The European Union’s Emissions Trading System (EU ETS) has been crucial in reducing carbon dioxide (CO2) emissions across the bloc, a recent study finds. Established in 2005, the EU ETS is the world’s largest carbon market and has achieved a 47% reduction in emissions over its first 15 years.
According to a study published in the journal ‘Nature’, CO2 emissions in key sectors like power production, cement, and steel would have been 15.4% higher between 2005 and 2020 without the EU ETS. The research, conducted by Italian economists using rigorous statistical methods, highlights the significant impact of the EU ETS.
Covering over 10,000 installations and airlines, the EU ETS accounts for about 38% of the EU’s total greenhouse gas emissions, equivalent to 1.4 billion tonnes.

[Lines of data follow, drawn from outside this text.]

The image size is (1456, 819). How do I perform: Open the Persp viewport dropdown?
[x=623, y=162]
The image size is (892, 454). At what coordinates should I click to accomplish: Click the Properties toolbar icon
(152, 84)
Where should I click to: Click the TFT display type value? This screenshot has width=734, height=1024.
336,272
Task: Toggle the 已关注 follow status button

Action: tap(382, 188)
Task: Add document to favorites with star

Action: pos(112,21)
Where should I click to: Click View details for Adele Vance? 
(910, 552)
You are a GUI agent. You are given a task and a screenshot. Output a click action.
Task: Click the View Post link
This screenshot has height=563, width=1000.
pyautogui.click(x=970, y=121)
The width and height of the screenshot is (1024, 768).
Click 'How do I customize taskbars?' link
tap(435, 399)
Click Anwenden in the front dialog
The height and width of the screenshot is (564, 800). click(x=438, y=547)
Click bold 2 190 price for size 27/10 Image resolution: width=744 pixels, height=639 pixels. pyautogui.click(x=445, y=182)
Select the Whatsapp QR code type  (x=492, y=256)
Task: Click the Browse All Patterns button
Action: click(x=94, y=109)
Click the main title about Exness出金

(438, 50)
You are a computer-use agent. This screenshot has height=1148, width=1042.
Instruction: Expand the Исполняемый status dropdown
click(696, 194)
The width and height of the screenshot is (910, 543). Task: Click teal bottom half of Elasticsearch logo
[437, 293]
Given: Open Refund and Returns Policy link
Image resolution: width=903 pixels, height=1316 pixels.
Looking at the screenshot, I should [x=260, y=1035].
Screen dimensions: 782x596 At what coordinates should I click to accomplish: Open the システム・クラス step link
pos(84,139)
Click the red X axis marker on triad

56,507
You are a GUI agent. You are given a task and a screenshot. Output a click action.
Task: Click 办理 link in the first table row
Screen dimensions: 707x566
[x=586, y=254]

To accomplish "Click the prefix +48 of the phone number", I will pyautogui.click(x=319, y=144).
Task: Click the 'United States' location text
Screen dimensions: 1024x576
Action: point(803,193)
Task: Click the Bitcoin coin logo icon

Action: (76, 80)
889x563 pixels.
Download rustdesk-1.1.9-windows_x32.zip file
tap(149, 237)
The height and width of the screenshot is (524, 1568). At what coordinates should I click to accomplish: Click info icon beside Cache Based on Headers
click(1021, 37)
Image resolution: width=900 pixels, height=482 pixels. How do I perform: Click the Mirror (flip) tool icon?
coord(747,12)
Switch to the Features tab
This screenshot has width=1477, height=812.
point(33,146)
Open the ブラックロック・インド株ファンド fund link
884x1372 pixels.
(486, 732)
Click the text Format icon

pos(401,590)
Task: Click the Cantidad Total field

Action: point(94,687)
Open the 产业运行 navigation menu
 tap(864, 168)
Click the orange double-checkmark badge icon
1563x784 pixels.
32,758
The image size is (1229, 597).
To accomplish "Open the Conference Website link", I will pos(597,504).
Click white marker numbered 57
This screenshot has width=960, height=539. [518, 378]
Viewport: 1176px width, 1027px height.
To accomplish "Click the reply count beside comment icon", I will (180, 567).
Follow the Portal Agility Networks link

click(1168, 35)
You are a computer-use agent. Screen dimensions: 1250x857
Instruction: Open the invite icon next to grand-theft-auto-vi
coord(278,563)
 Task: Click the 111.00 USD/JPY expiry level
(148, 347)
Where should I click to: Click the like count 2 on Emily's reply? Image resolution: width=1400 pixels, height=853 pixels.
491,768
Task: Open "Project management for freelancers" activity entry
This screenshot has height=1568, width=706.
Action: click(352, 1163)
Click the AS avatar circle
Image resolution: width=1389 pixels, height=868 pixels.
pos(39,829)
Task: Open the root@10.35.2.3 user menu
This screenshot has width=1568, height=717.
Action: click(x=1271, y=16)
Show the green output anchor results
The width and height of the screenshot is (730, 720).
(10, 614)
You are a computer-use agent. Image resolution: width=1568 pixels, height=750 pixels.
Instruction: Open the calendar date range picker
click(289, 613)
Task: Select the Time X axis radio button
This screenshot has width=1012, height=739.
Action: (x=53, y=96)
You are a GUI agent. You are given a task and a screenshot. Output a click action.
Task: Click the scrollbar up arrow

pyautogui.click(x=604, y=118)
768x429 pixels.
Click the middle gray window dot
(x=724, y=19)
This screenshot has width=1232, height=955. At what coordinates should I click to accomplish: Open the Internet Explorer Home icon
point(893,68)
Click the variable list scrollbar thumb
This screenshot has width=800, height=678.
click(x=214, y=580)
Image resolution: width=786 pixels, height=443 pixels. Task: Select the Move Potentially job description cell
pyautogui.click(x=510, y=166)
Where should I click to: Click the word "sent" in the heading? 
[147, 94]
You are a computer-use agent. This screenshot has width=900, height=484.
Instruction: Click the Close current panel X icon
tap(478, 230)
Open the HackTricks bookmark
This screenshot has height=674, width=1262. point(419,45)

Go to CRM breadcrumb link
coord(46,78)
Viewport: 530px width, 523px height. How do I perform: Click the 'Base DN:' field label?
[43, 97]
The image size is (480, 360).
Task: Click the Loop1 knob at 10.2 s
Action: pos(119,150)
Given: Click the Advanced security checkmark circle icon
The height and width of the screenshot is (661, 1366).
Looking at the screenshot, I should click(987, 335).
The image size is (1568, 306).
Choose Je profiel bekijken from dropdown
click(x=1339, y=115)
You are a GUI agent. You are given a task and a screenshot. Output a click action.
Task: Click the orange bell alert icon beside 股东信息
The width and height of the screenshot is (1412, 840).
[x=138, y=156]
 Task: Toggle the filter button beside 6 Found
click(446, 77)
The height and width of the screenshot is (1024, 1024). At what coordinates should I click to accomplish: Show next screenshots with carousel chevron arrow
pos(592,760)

The study’s authors, including Professor Massimo Riccaboni from IMT School for Advanced Studies Lucca, credit the EU ETS as a major factor in these reductions, alongside other policies like renewable energy incentives and energy efficiency subsidies.
Since its inception, the EU ETS has driven a 47% reduction in CO2 emissions, with a 15.5% decrease in 2023 compared to 2022. The success of the EU ETS has influenced 35 other carbon trading systems worldwide, covering 18% of global emissions. Despite ongoing challenges, the EU ETS serves as a model for other nations pursuing similar climate goals.